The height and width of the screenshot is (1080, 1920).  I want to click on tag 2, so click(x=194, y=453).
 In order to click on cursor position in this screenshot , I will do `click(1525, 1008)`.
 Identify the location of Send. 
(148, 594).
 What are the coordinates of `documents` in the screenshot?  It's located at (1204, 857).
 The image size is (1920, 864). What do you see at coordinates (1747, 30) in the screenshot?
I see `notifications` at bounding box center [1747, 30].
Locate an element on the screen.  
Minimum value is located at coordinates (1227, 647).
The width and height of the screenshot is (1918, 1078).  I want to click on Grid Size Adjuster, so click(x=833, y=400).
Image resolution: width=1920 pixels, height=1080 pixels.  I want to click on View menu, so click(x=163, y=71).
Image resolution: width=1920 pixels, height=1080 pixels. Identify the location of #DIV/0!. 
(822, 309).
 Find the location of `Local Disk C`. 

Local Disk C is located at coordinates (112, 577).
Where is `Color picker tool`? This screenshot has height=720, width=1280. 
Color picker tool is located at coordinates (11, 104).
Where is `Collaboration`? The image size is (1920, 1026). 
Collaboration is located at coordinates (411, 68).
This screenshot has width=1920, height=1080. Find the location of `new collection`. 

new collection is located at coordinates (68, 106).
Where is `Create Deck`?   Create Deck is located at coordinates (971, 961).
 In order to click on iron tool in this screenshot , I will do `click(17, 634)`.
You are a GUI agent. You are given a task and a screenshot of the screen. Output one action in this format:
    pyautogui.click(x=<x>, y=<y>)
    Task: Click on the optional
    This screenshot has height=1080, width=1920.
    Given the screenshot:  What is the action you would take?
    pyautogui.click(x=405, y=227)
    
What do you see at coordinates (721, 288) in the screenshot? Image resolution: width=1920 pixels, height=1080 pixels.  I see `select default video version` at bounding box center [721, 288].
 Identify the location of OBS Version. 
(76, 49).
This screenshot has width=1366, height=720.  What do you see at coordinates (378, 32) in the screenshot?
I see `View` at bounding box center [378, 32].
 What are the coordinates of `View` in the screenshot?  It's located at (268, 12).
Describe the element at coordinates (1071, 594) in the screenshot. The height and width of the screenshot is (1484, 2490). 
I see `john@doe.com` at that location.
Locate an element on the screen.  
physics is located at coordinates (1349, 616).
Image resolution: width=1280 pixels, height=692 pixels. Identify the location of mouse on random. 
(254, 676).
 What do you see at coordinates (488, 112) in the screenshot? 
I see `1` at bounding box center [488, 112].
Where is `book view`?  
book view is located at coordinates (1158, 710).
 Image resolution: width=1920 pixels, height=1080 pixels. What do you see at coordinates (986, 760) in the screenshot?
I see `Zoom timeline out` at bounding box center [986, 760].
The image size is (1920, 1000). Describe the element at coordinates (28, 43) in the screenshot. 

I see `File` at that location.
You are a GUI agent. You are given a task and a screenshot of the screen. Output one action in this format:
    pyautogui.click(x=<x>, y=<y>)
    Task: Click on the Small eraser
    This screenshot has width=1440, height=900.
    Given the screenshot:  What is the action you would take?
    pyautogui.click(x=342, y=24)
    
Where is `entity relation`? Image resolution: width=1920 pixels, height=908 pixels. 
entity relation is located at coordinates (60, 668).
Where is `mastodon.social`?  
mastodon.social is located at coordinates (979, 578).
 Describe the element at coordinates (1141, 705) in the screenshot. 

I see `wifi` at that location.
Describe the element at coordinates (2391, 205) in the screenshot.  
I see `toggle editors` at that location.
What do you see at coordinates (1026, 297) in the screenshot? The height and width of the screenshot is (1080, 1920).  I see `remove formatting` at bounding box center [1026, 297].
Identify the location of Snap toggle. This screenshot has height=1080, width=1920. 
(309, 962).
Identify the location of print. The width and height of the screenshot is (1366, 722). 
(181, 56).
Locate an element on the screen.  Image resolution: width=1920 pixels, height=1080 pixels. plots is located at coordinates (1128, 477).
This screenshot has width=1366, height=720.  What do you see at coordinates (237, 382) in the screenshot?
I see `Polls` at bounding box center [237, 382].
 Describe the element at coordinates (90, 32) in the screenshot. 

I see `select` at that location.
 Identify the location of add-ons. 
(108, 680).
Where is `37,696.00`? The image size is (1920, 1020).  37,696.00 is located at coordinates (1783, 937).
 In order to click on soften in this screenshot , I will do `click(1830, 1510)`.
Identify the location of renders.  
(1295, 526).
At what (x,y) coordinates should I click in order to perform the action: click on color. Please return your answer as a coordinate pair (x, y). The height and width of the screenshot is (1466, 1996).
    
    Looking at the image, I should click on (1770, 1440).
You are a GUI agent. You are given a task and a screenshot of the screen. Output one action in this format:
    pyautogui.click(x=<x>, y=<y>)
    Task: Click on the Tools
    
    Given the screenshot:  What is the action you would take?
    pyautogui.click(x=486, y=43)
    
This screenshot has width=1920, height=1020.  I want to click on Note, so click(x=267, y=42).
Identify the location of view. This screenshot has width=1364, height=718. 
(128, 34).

= = = = =

### WHAT IS EXPECTED
Reproduce every entry above word for word, with no changes.

### EXERCISE ANSWER
The height and width of the screenshot is (1080, 1920).  I want to click on tag 2, so click(x=194, y=453).
 In order to click on cursor position in this screenshot , I will do `click(1525, 1008)`.
 Identify the location of Send. 
(148, 594).
 What are the coordinates of `documents` in the screenshot?  It's located at (1204, 857).
 The image size is (1920, 864). What do you see at coordinates (1747, 30) in the screenshot?
I see `notifications` at bounding box center [1747, 30].
Locate an element on the screen.  
Minimum value is located at coordinates (1227, 647).
The width and height of the screenshot is (1918, 1078).  I want to click on Grid Size Adjuster, so click(x=833, y=400).
Image resolution: width=1920 pixels, height=1080 pixels.  I want to click on View menu, so click(x=163, y=71).
Image resolution: width=1920 pixels, height=1080 pixels. Identify the location of #DIV/0!. 
(822, 309).
 Find the location of `Local Disk C`. 

Local Disk C is located at coordinates (112, 577).
Where is `Color picker tool`? This screenshot has height=720, width=1280. 
Color picker tool is located at coordinates (11, 104).
Where is `Collaboration`? The image size is (1920, 1026). 
Collaboration is located at coordinates (411, 68).
This screenshot has width=1920, height=1080. Find the location of `new collection`. 

new collection is located at coordinates (68, 106).
Where is `Create Deck`?   Create Deck is located at coordinates (971, 961).
 In order to click on iron tool in this screenshot , I will do `click(17, 634)`.
You are a GUI agent. You are given a task and a screenshot of the screen. Output one action in this format:
    pyautogui.click(x=<x>, y=<y>)
    Task: Click on the optional
    This screenshot has height=1080, width=1920.
    Given the screenshot:  What is the action you would take?
    pyautogui.click(x=405, y=227)
    
What do you see at coordinates (721, 288) in the screenshot? Image resolution: width=1920 pixels, height=1080 pixels.  I see `select default video version` at bounding box center [721, 288].
 Identify the location of OBS Version. 
(76, 49).
This screenshot has width=1366, height=720.  What do you see at coordinates (378, 32) in the screenshot?
I see `View` at bounding box center [378, 32].
 What are the coordinates of `View` in the screenshot?  It's located at (268, 12).
Describe the element at coordinates (1071, 594) in the screenshot. The height and width of the screenshot is (1484, 2490). 
I see `john@doe.com` at that location.
Locate an element on the screen.  
physics is located at coordinates (1349, 616).
Image resolution: width=1280 pixels, height=692 pixels. Identify the location of mouse on random. 
(254, 676).
 What do you see at coordinates (488, 112) in the screenshot? 
I see `1` at bounding box center [488, 112].
Where is `book view`?  
book view is located at coordinates (1158, 710).
 Image resolution: width=1920 pixels, height=1080 pixels. What do you see at coordinates (986, 760) in the screenshot?
I see `Zoom timeline out` at bounding box center [986, 760].
The image size is (1920, 1000). Describe the element at coordinates (28, 43) in the screenshot. 

I see `File` at that location.
You are a GUI agent. You are given a task and a screenshot of the screen. Output one action in this format:
    pyautogui.click(x=<x>, y=<y>)
    Task: Click on the Small eraser
    This screenshot has width=1440, height=900.
    Given the screenshot:  What is the action you would take?
    pyautogui.click(x=342, y=24)
    
Where is `entity relation`? Image resolution: width=1920 pixels, height=908 pixels. 
entity relation is located at coordinates (60, 668).
Where is `mastodon.social`?  
mastodon.social is located at coordinates (979, 578).
 Describe the element at coordinates (1141, 705) in the screenshot. 

I see `wifi` at that location.
Describe the element at coordinates (2391, 205) in the screenshot.  
I see `toggle editors` at that location.
What do you see at coordinates (1026, 297) in the screenshot? The height and width of the screenshot is (1080, 1920).  I see `remove formatting` at bounding box center [1026, 297].
Identify the location of Snap toggle. This screenshot has height=1080, width=1920. 
(309, 962).
Identify the location of print. The width and height of the screenshot is (1366, 722). 
(181, 56).
Locate an element on the screen.  Image resolution: width=1920 pixels, height=1080 pixels. plots is located at coordinates (1128, 477).
This screenshot has width=1366, height=720.  What do you see at coordinates (237, 382) in the screenshot?
I see `Polls` at bounding box center [237, 382].
 Describe the element at coordinates (90, 32) in the screenshot. 

I see `select` at that location.
 Identify the location of add-ons. 
(108, 680).
Where is `37,696.00`? The image size is (1920, 1020).  37,696.00 is located at coordinates (1783, 937).
 In order to click on soften in this screenshot , I will do `click(1830, 1510)`.
Identify the location of renders.  
(1295, 526).
At what (x,y) coordinates should I click in order to perform the action: click on color. Please return your answer as a coordinate pair (x, y). The height and width of the screenshot is (1466, 1996).
    
    Looking at the image, I should click on (1770, 1440).
You are a GUI agent. You are given a task and a screenshot of the screen. Output one action in this format:
    pyautogui.click(x=<x>, y=<y>)
    Task: Click on the Tools
    
    Given the screenshot:  What is the action you would take?
    pyautogui.click(x=486, y=43)
    
This screenshot has width=1920, height=1020.  I want to click on Note, so click(x=267, y=42).
Identify the location of view. This screenshot has width=1364, height=718. 
(128, 34).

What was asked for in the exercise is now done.